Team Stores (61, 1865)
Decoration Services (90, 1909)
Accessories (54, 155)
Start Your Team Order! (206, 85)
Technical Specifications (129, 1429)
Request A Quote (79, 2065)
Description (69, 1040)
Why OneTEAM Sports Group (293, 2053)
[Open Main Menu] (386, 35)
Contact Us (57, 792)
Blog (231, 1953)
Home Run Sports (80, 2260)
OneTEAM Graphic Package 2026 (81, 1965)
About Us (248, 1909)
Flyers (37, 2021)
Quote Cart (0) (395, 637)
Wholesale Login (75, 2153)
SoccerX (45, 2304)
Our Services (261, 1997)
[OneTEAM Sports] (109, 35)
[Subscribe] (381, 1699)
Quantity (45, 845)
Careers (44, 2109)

━━━

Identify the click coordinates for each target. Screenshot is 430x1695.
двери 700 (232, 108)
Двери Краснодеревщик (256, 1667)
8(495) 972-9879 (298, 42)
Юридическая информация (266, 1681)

━━━

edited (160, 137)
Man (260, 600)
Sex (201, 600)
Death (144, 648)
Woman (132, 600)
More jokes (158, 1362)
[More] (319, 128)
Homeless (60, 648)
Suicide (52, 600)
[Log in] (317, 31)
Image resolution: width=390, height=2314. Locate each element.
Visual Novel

━━━

[Prompt] For this exercise, please output exactly the lines above starting at the line with "Woman (132, 600)" and ending at the line with "Visual Novel", ends included.

[Task result]
Woman (132, 600)
More jokes (158, 1362)
[More] (319, 128)
Homeless (60, 648)
Suicide (52, 600)
[Log in] (317, 31)
Image resolution: width=390, height=2314. Locate each element.
Visual Novel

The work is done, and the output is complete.